Mian Nawaz Sharif touched on virtually every challenge Pakistan was confronting, but it was the critically important and demanding issue of energy about which he was unambiguous in telling the nation that a sudden and immediate solution was simply not possible. He did not mince his words to disabuse his listeners of the impression that if the government had the will, it could replace darkness with light overnight. Wiping the curse of loadshedding out, he maintained, would take five years. This is in contrast to promises made by the PMLN during the election campaign, but a more realistic assessment of the situation.

Apart from power shortages, he brought out the country’s two major concerns: terrorism and foreign policy issues. On militancy, Mian Nawaz repeated the PML-N’s well known mantra that it would hold talks with terrorists and, in the address, he made them an overly optimistic, unconditional offer of coming to the table.

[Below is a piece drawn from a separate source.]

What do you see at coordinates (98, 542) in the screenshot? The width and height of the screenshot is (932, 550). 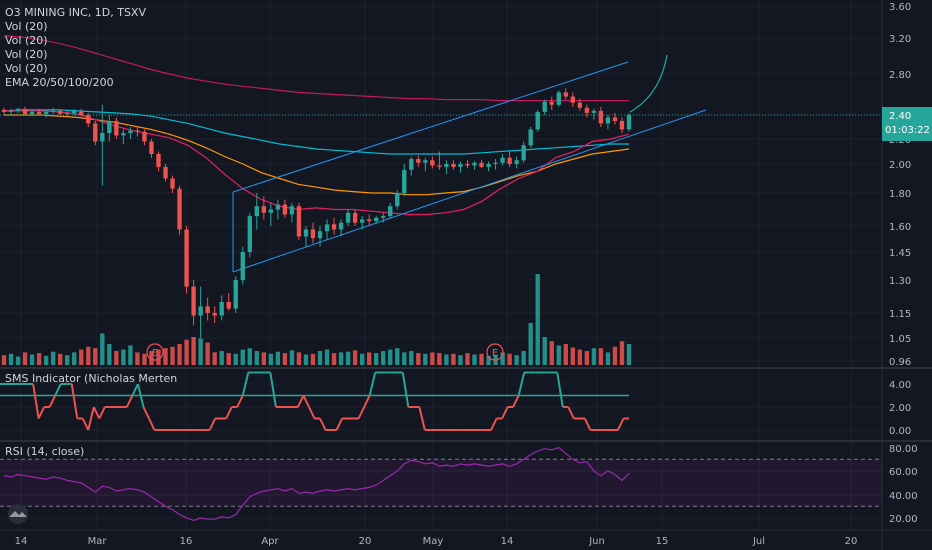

However, he asserted, that in case a reasonable way out was not possible, his government would not hesitate to use force. But the problem with the idea of talks is: which group will Pakistani officials meet with, since militants are not a single homogenous entity. They represent different splinter groups, each carrying its own agenda. The government must be ready to tackle them militarily if it was serious about putting an end to it.

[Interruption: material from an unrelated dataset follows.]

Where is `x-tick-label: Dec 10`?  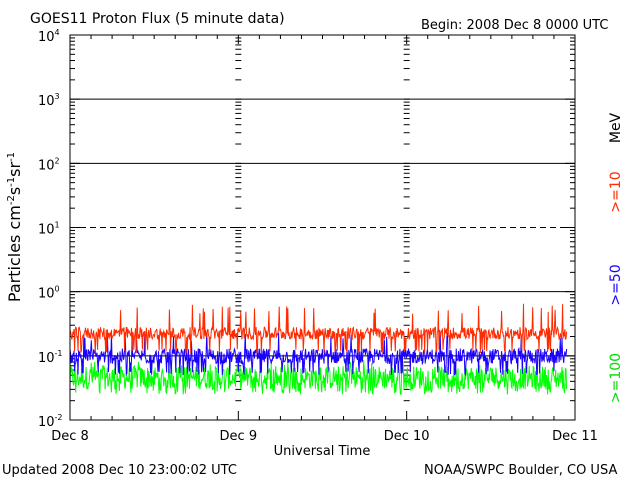
x-tick-label: Dec 10 is located at coordinates (407, 436).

In his speech Mian Nawaz gave the impression of favouring a regional approach to foreign policy, with China and India both receiving special mention. With India, the Prime Minister suggested a policy of restraint and cooperation, but failed to mention how this progress could be sustained without the core issue of Kashmir being resolved. On China, he was unambivalent, declaring it to be a “truly sincere friend”, and most eager to help Pakistanis build momentum to an era of prosperity.

While Mian Nawaz’s speech contained much to mull over, it was mostly a lament of past failures and other than the energy plan, did not offer enough solutions to satisfy the people. While the PMLN’s national security policy continues to be seen as the best hope we have so far, it would be a good time for someone from the government to finally elaborate on what exactly it is.